It’s one way to get on the map. Time Magazine readers may never be able to find it on any authentic atlas but they now know that much of British Columbia’s Great Bear Rain Forest will be saved from the lumberjack’s chainsaw. Great Bear is a fanciful name environmentalists have given to the coastal forest in BC and it has a fine ring of prehistoric wilderness about it. But it has never been officially recognized. Yet a decision by the forest industry to forego the profits from old growth timber there has been selected by Time Magazine as the top environmental achievement in the last decade of the last millennium. It was chosen ahead of four other events: a drop from 1.7 per cent to 1.3 per cent in world population growth in the last 13 years; a plan to improve the Florida Everglades to save the alligators; a campaign by children in German schools to reduce greenhouse gases by cutting electricity use; and the birth of a panda bear in San Diego Zoo.

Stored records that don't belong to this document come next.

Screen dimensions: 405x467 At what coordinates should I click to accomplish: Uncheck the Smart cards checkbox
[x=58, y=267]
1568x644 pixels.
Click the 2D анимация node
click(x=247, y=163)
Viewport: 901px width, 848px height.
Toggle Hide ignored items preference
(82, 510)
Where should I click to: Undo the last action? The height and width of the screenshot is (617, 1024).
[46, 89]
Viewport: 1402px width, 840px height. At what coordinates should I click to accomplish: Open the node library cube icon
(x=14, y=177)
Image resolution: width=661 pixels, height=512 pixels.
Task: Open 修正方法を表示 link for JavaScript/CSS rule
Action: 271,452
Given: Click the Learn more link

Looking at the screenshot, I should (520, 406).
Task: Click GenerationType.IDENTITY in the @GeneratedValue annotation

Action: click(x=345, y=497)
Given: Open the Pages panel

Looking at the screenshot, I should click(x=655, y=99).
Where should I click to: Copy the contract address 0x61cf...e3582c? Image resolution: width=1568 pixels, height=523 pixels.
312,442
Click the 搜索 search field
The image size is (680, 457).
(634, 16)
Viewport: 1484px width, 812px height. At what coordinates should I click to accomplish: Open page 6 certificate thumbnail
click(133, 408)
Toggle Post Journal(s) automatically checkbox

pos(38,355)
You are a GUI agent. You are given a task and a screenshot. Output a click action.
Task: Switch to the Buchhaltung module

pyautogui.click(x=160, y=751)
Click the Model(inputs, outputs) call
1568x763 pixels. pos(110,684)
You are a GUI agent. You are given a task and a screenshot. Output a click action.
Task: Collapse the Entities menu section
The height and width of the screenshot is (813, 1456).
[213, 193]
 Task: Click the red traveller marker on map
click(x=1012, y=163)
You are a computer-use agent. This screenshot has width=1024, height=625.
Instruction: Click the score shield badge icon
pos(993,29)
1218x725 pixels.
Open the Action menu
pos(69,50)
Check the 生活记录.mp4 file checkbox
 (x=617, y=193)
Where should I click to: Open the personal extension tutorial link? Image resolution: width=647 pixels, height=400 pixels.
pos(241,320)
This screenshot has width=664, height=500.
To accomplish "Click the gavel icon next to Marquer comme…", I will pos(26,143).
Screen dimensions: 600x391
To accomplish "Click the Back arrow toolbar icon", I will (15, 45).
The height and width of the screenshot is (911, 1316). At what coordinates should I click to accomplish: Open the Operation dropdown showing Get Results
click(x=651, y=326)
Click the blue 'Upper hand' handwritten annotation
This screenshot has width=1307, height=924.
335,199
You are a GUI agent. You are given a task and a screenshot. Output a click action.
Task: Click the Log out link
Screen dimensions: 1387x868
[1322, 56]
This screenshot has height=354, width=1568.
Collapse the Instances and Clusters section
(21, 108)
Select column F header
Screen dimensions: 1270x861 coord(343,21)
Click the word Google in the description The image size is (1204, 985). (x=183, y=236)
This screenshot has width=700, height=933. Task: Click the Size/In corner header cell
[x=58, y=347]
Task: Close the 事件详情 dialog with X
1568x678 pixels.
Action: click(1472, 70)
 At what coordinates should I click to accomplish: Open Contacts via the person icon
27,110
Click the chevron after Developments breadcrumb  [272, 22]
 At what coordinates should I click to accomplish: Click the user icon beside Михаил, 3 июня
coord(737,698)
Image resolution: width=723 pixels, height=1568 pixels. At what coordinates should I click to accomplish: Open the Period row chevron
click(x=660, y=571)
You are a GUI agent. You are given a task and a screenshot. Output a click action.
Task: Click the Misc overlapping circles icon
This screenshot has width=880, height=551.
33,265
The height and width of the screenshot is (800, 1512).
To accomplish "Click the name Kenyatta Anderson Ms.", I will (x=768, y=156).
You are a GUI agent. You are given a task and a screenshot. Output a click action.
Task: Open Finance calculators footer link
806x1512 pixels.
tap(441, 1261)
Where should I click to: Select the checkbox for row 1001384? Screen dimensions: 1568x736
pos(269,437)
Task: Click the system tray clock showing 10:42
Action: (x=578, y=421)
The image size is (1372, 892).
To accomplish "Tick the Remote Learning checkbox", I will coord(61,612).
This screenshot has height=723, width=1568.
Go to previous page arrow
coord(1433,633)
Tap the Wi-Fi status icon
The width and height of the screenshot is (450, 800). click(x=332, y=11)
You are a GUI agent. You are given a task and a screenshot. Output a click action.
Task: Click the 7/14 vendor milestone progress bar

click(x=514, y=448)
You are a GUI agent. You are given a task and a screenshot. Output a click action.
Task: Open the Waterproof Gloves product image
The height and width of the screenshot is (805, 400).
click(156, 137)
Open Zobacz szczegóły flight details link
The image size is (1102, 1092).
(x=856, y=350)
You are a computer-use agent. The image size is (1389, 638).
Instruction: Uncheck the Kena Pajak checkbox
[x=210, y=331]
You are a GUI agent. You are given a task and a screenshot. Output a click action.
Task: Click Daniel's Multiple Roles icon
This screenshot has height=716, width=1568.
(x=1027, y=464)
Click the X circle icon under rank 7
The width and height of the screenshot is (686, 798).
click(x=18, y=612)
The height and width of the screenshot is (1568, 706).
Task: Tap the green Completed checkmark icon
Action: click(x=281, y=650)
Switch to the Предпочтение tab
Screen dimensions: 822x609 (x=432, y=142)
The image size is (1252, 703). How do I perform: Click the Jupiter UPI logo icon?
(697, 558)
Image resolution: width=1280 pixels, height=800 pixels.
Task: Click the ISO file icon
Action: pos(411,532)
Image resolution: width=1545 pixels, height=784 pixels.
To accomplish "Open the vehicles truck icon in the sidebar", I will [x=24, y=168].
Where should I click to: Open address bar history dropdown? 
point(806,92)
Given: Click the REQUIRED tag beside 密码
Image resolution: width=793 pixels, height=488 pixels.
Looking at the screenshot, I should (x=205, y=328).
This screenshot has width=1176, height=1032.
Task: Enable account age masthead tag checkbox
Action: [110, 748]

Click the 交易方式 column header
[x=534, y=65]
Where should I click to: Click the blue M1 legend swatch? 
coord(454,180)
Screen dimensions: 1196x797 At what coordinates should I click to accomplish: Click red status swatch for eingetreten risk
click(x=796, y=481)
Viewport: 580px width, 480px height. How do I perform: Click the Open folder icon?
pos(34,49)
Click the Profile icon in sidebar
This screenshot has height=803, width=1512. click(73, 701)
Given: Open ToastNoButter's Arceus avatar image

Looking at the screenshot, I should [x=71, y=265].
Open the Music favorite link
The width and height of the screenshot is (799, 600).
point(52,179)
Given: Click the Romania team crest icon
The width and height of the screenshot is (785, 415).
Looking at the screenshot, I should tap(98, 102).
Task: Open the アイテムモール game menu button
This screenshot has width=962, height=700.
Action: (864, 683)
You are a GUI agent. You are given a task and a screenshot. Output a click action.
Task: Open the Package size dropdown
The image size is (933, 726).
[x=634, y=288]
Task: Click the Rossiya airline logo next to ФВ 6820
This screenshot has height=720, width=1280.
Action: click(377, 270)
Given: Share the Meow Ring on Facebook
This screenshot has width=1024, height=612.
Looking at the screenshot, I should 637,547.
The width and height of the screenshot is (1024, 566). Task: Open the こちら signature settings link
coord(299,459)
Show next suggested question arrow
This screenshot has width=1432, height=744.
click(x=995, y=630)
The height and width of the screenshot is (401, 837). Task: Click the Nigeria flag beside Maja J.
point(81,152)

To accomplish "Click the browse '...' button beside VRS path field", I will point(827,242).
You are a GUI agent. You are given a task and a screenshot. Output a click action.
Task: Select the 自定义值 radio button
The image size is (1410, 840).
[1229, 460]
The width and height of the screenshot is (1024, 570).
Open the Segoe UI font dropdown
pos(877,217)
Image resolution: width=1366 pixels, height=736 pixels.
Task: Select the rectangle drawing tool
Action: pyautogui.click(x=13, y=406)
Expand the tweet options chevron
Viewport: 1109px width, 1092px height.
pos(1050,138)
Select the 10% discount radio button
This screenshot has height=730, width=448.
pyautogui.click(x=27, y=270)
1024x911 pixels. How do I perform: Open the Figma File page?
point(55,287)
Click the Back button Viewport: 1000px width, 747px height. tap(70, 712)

The citation in the Time article said: "You don’t have to be a conservationist to know trees that have stood tall for centuries should not be cut down to make paper and bookshelves. That’s why environmental groups rallied this year to protect British Columbia’s Great Bear Rain Forest. Responding to threats of a consumer boycott against wood from Great Bear, timber companies agreed to spare some pristine watersheds and giant American retailer Home Depot said it would not buy lumber from particularly fragile forests." There has been a lot of things wrong with the forest industry’s harvesting systems. Time’s editors could have chosen from any number of conservationist initiatives to applaud. It chose the sexiest. Environmentalists won’t be satisfied with the Great Bear prize, though—they’ll want more. If they wanted to stay focused on BC, surely the editors could have given a thought to top honours for the Delgamuukw court decision that recognized an Indian band’s right to aboriginal land title.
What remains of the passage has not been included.